═════ SUPPLIED RECORDS
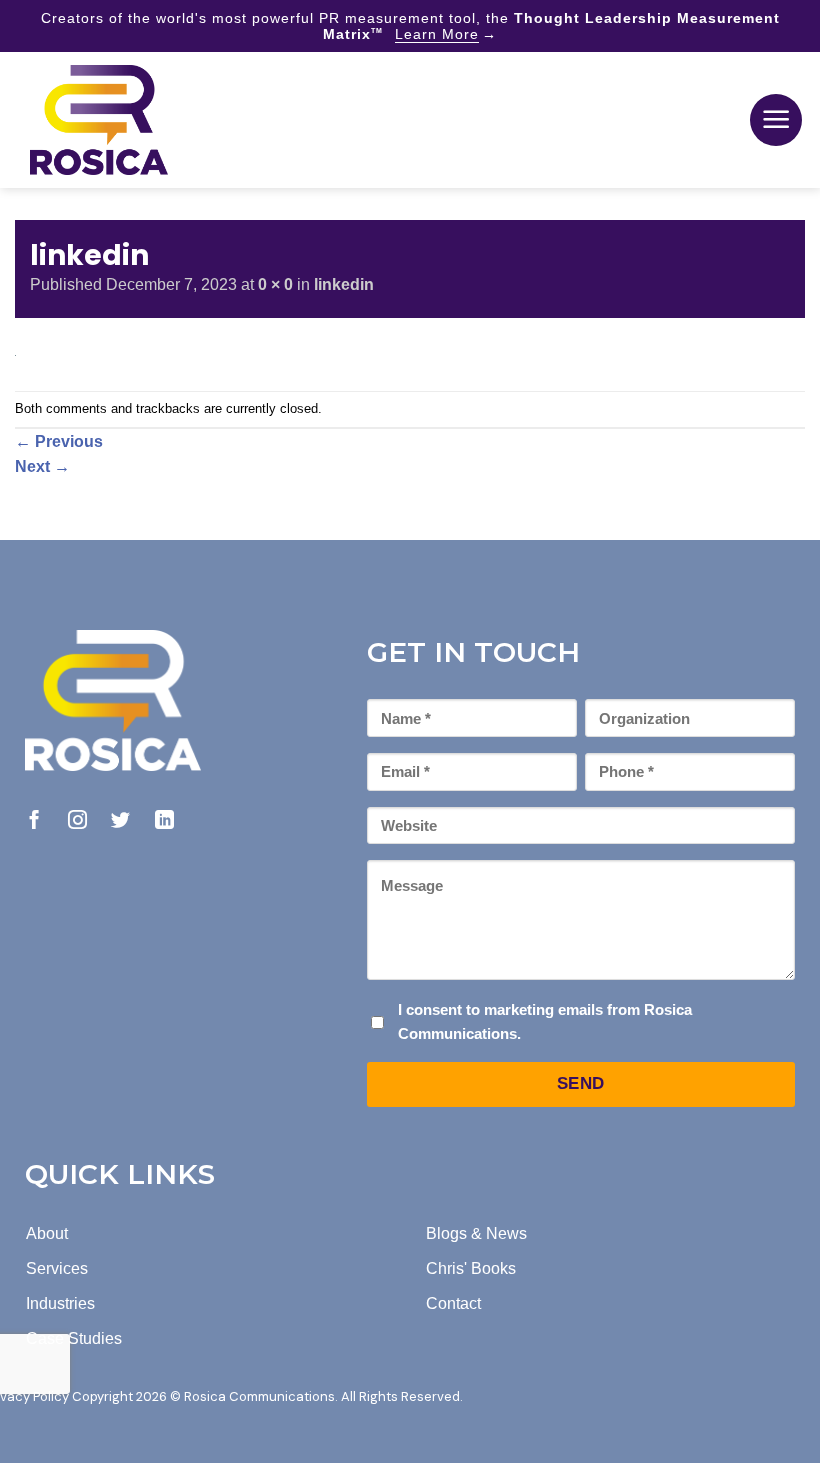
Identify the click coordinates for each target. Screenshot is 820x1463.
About (47, 1233)
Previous (59, 441)
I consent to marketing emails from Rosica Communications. (545, 1021)
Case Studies (74, 1338)
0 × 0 (275, 284)
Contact (453, 1303)
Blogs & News (476, 1233)
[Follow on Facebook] (34, 821)
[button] (776, 120)
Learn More (437, 34)
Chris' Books (471, 1268)
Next (42, 466)
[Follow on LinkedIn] (164, 821)
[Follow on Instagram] (77, 821)
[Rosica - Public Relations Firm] (99, 120)
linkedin (344, 284)
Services (57, 1268)
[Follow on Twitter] (120, 821)
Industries (60, 1303)
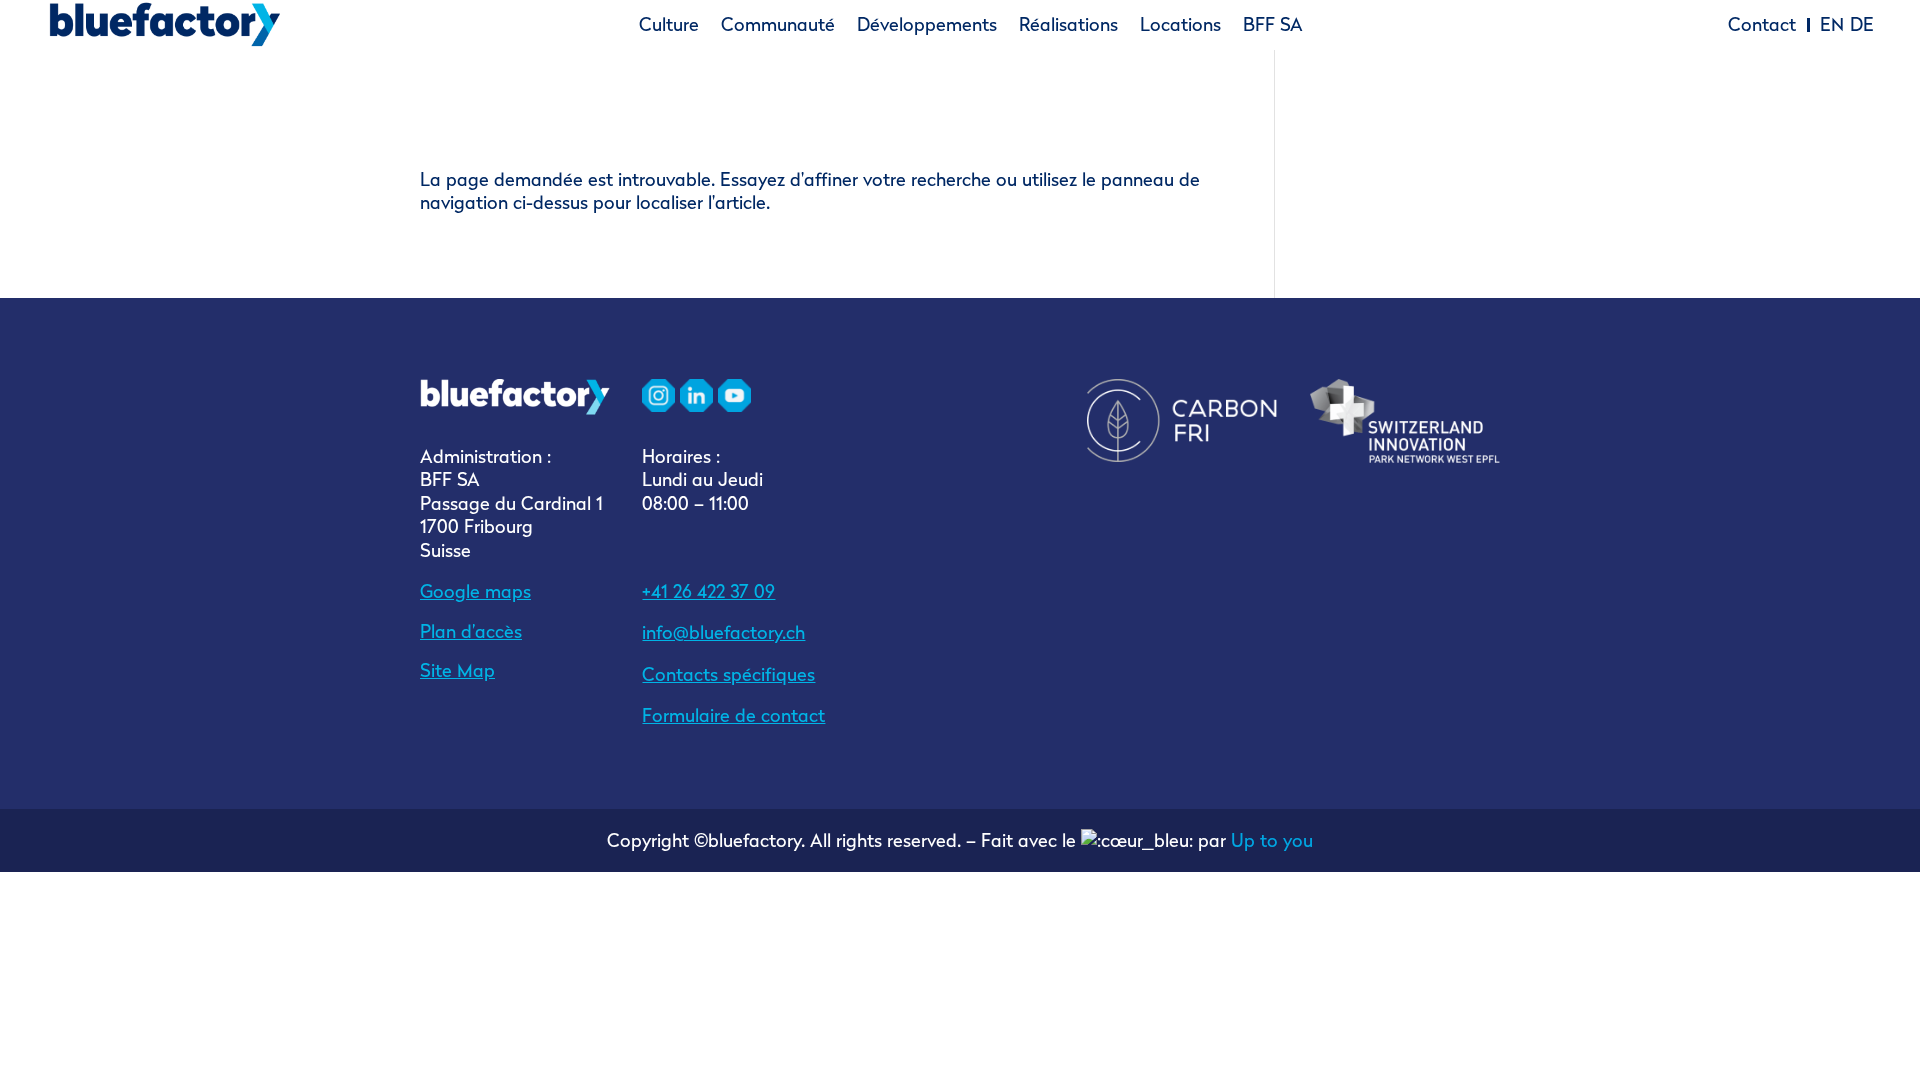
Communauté (778, 25)
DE (1862, 25)
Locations (1180, 25)
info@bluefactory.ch (723, 632)
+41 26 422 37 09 (708, 591)
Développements (927, 25)
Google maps (475, 591)
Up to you (1272, 840)
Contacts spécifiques (728, 674)
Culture (669, 25)
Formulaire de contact (733, 715)
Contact (1762, 25)
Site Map (457, 670)
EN (1832, 25)
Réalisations (1068, 25)
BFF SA (1273, 25)
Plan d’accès (471, 631)
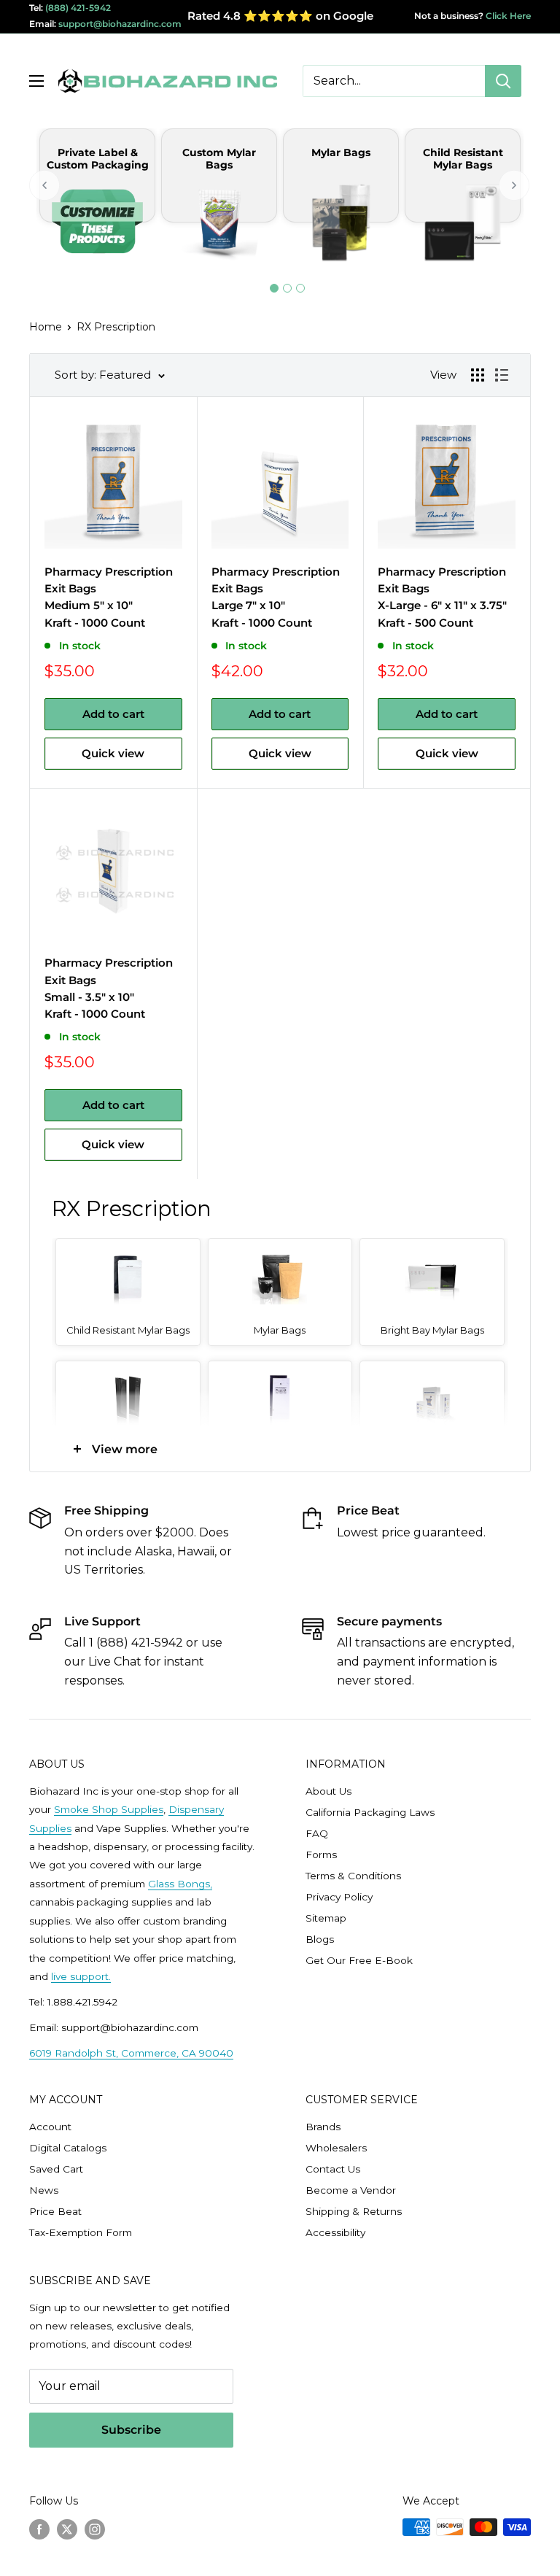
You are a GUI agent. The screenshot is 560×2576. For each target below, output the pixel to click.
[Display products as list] (501, 375)
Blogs (320, 1939)
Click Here (507, 15)
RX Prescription (116, 326)
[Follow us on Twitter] (67, 2528)
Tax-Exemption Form (80, 2232)
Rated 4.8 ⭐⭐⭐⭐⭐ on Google (280, 16)
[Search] (503, 81)
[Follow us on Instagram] (95, 2528)
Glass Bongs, (180, 1884)
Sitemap (326, 1918)
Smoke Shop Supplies (108, 1809)
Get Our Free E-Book (359, 1960)
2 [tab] (287, 288)
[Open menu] (36, 81)
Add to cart (113, 714)
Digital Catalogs (67, 2148)
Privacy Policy (339, 1897)
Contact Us (333, 2169)
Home (45, 326)
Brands (323, 2126)
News (43, 2190)
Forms (321, 1854)
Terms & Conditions (353, 1875)
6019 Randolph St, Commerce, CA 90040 (131, 2053)
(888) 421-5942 (78, 7)
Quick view (113, 753)
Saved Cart (56, 2169)
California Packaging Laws (370, 1812)
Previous (45, 185)
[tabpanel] (97, 204)
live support (80, 1976)
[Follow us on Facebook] (39, 2528)
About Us (328, 1791)
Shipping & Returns (354, 2211)
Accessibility (335, 2232)
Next (515, 185)
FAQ (317, 1833)
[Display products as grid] (477, 375)
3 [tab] (300, 288)
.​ (110, 1976)
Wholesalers (336, 2148)
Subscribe (131, 2430)
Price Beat (55, 2211)
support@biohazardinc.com (120, 23)
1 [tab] (274, 288)
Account (50, 2126)
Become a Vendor (351, 2190)
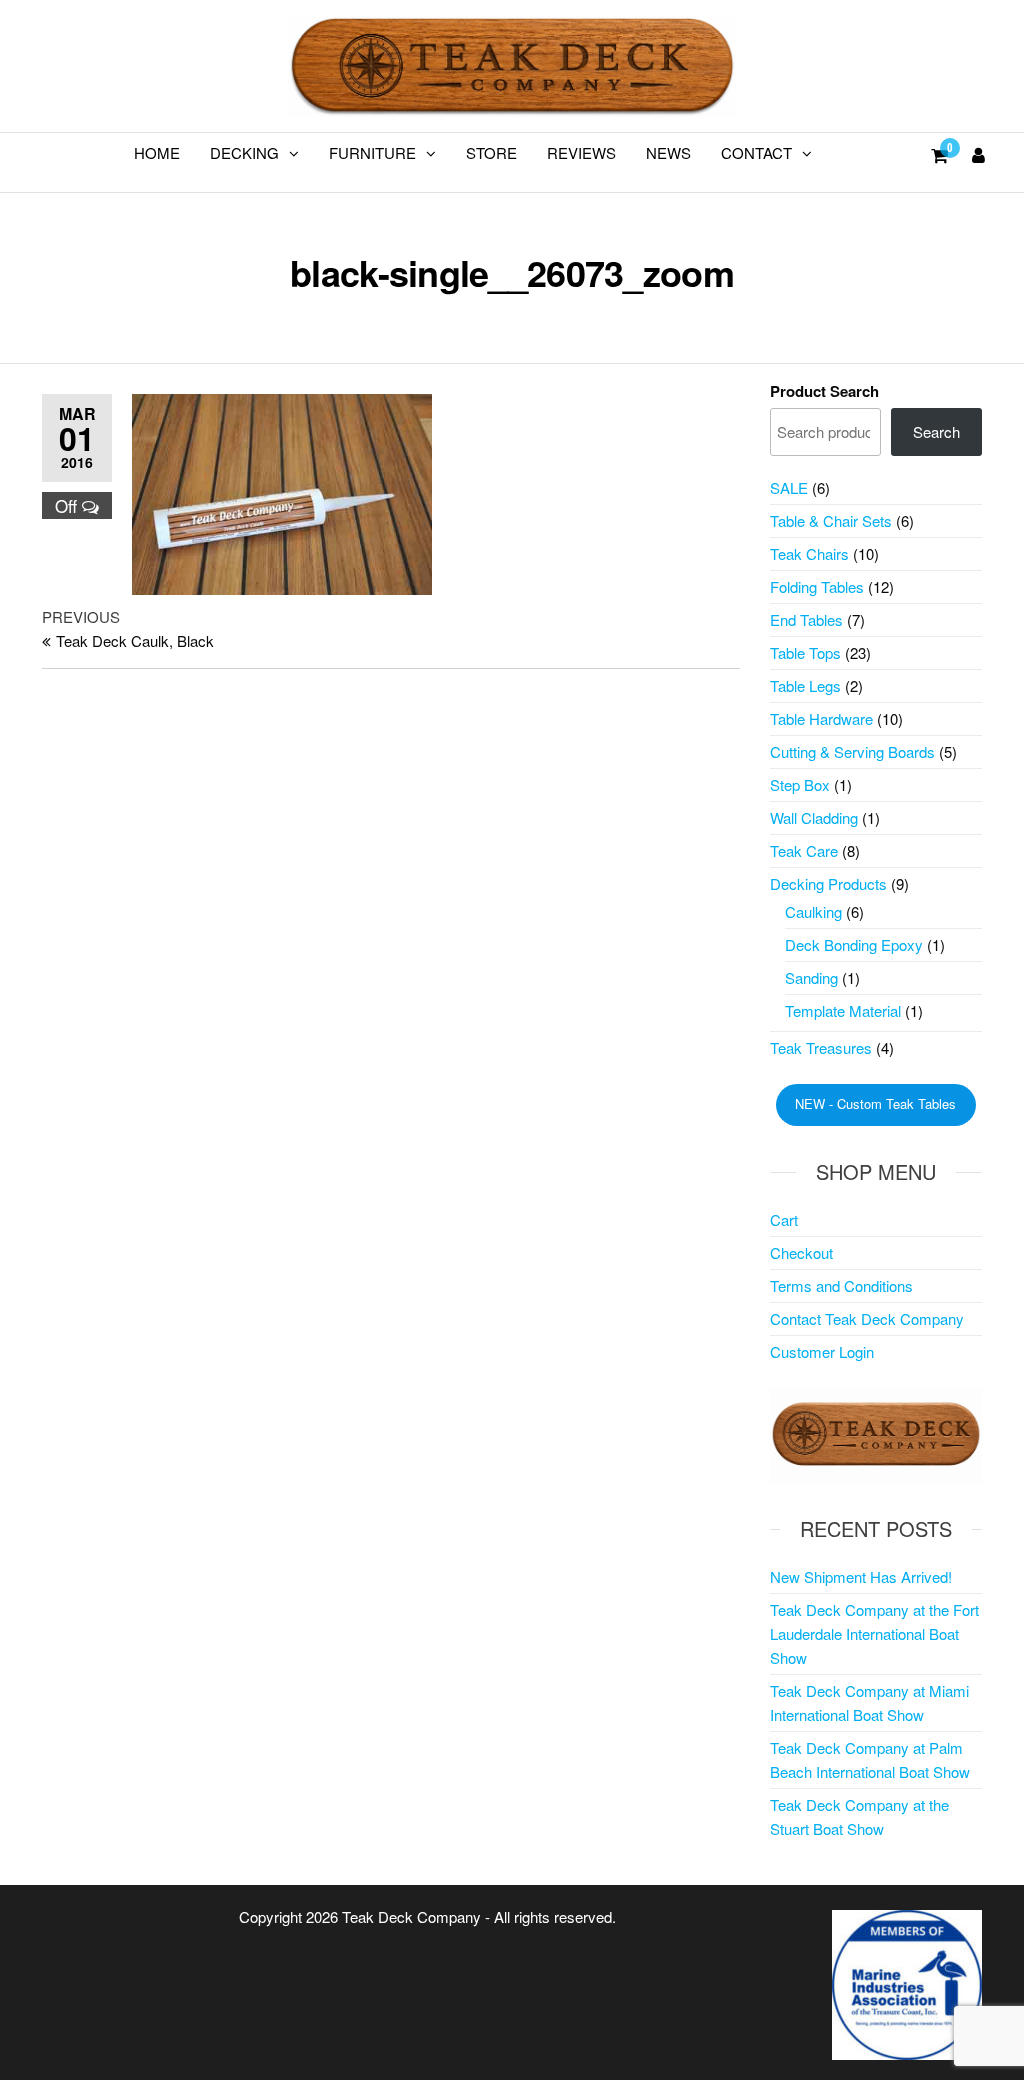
══════════
# REQUIRED WORK
A single number is needed: how many lines of the material contain the word "Instagram".

# SOLUTION TO THIS PROBLEM
2